Assigned task — Below are the entries; set down each of them exactly.

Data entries
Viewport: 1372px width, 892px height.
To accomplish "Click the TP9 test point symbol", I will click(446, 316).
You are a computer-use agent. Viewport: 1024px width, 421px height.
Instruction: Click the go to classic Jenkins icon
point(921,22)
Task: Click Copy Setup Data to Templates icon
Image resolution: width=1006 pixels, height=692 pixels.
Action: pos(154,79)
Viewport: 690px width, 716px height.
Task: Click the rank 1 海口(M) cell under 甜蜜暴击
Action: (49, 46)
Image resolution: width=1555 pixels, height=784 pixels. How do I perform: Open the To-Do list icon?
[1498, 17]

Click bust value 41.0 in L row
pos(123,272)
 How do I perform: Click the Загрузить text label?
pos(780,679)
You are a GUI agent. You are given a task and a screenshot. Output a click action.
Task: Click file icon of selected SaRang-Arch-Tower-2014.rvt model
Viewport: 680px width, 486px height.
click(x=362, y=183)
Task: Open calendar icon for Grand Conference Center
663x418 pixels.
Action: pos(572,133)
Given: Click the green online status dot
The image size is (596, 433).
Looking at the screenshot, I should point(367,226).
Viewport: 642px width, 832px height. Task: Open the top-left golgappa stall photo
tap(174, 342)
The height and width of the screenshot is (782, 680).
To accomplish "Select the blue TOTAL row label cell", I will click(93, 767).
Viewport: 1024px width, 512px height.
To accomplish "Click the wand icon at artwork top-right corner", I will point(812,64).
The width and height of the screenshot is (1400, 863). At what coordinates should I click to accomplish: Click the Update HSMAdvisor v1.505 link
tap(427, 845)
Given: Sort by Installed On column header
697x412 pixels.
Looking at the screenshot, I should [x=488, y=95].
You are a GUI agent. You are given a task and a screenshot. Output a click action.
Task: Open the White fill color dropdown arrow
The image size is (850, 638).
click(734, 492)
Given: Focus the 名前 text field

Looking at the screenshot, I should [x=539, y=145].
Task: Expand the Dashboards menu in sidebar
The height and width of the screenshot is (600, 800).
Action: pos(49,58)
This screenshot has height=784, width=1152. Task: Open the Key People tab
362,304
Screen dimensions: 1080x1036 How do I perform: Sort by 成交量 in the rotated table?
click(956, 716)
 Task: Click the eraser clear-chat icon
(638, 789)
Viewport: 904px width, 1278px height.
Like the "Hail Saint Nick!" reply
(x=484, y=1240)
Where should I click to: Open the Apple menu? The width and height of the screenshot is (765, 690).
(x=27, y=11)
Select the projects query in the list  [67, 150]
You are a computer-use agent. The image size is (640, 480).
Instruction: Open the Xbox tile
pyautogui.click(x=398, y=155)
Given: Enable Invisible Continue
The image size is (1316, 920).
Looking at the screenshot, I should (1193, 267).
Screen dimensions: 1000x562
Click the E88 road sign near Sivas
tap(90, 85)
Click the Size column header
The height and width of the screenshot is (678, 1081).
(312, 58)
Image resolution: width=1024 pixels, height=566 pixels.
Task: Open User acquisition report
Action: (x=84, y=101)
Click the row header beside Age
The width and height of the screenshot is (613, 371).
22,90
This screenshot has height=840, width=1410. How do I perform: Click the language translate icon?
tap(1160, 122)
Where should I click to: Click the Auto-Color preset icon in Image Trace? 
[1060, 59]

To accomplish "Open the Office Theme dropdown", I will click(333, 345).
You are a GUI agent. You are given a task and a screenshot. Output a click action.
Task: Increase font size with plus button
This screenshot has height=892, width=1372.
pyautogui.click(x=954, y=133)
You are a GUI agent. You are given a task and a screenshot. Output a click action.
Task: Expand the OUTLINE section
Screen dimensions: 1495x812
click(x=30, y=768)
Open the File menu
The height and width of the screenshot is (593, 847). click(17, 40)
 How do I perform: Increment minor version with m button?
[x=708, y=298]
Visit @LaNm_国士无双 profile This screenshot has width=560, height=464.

Result —
Viewport: 1372px width, 892px height.
To accomplish "Click the TP9 test point symbol", I will click(446, 316).
You are a computer-use agent. Viewport: 1024px width, 421px height.
Instruction: Click the go to classic Jenkins icon
point(921,22)
Task: Click Copy Setup Data to Templates icon
Image resolution: width=1006 pixels, height=692 pixels.
Action: pos(154,79)
Viewport: 690px width, 716px height.
Task: Click the rank 1 海口(M) cell under 甜蜜暴击
Action: (49, 46)
Image resolution: width=1555 pixels, height=784 pixels. How do I perform: Open the To-Do list icon?
[1498, 17]

Click bust value 41.0 in L row
pos(123,272)
 How do I perform: Click the Загрузить text label?
pos(780,679)
You are a GUI agent. You are given a task and a screenshot. Output a click action.
Task: Click file icon of selected SaRang-Arch-Tower-2014.rvt model
Viewport: 680px width, 486px height.
click(x=362, y=183)
Task: Open calendar icon for Grand Conference Center
663x418 pixels.
Action: pos(572,133)
Given: Click the green online status dot
The image size is (596, 433).
Looking at the screenshot, I should point(367,226).
Viewport: 642px width, 832px height. Task: Open the top-left golgappa stall photo
tap(174, 342)
The height and width of the screenshot is (782, 680).
To accomplish "Select the blue TOTAL row label cell", I will click(93, 767).
Viewport: 1024px width, 512px height.
To accomplish "Click the wand icon at artwork top-right corner", I will point(812,64).
The width and height of the screenshot is (1400, 863). At what coordinates should I click to accomplish: Click the Update HSMAdvisor v1.505 link
tap(427, 845)
Given: Sort by Installed On column header
697x412 pixels.
Looking at the screenshot, I should [x=488, y=95].
You are a GUI agent. You are given a task and a screenshot. Output a click action.
Task: Open the White fill color dropdown arrow
The image size is (850, 638).
click(734, 492)
Given: Focus the 名前 text field

Looking at the screenshot, I should [x=539, y=145].
Task: Expand the Dashboards menu in sidebar
The height and width of the screenshot is (600, 800).
Action: pos(49,58)
This screenshot has height=784, width=1152. Task: Open the Key People tab
362,304
Screen dimensions: 1080x1036 How do I perform: Sort by 成交量 in the rotated table?
click(956, 716)
 Task: Click the eraser clear-chat icon
(638, 789)
Viewport: 904px width, 1278px height.
Like the "Hail Saint Nick!" reply
(x=484, y=1240)
Where should I click to: Open the Apple menu? The width and height of the screenshot is (765, 690).
(x=27, y=11)
Select the projects query in the list  [67, 150]
You are a computer-use agent. The image size is (640, 480).
Instruction: Open the Xbox tile
pyautogui.click(x=398, y=155)
Given: Enable Invisible Continue
The image size is (1316, 920).
Looking at the screenshot, I should (1193, 267).
Screen dimensions: 1000x562
Click the E88 road sign near Sivas
tap(90, 85)
Click the Size column header
The height and width of the screenshot is (678, 1081).
(312, 58)
Image resolution: width=1024 pixels, height=566 pixels.
Task: Open User acquisition report
Action: (x=84, y=101)
Click the row header beside Age
The width and height of the screenshot is (613, 371).
22,90
This screenshot has height=840, width=1410. How do I perform: Click the language translate icon?
tap(1160, 122)
Where should I click to: Click the Auto-Color preset icon in Image Trace? 
[1060, 59]

To accomplish "Open the Office Theme dropdown", I will click(333, 345).
You are a GUI agent. You are given a task and a screenshot. Output a click action.
Task: Increase font size with plus button
This screenshot has height=892, width=1372.
pyautogui.click(x=954, y=133)
You are a GUI agent. You are given a task and a screenshot. Output a click action.
Task: Expand the OUTLINE section
Screen dimensions: 1495x812
click(x=30, y=768)
Open the File menu
The height and width of the screenshot is (593, 847). click(17, 40)
 How do I perform: Increment minor version with m button?
[x=708, y=298]
Visit @LaNm_国士无双 profile This screenshot has width=560, height=464.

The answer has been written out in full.